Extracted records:
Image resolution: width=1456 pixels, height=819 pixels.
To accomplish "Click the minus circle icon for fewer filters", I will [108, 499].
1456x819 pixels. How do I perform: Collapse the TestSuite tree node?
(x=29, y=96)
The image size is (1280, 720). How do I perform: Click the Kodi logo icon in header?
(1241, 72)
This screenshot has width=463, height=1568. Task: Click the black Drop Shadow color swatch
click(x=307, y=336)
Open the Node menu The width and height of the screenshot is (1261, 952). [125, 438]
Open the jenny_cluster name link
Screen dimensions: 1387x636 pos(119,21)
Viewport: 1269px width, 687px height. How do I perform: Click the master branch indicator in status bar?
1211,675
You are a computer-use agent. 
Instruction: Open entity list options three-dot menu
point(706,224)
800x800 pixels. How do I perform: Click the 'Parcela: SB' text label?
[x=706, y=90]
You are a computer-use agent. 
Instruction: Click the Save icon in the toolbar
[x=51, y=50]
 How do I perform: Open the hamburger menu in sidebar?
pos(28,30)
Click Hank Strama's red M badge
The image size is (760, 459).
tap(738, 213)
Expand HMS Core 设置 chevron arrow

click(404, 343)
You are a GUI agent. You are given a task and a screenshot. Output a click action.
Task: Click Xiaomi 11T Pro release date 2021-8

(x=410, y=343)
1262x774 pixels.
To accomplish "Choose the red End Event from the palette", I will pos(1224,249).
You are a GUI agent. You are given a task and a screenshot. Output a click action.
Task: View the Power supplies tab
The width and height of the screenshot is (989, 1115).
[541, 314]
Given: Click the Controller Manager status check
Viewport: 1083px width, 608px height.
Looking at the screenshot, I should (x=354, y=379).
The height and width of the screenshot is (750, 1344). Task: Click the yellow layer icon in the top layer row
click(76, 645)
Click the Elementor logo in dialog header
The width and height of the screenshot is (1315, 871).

_DIRECTION_. Quote the rows above from the line with "Viewport: 1269px width, 687px" up to and including the line with "tap(738, 213)", keeping every line unchanged.

_WRITTEN REPLY_.
Viewport: 1269px width, 687px height. How do I perform: Click the master branch indicator in status bar?
1211,675
You are a computer-use agent. 
Instruction: Open entity list options three-dot menu
point(706,224)
800x800 pixels. How do I perform: Click the 'Parcela: SB' text label?
[x=706, y=90]
You are a computer-use agent. 
Instruction: Click the Save icon in the toolbar
[x=51, y=50]
 How do I perform: Open the hamburger menu in sidebar?
pos(28,30)
Click Hank Strama's red M badge
The image size is (760, 459).
tap(738, 213)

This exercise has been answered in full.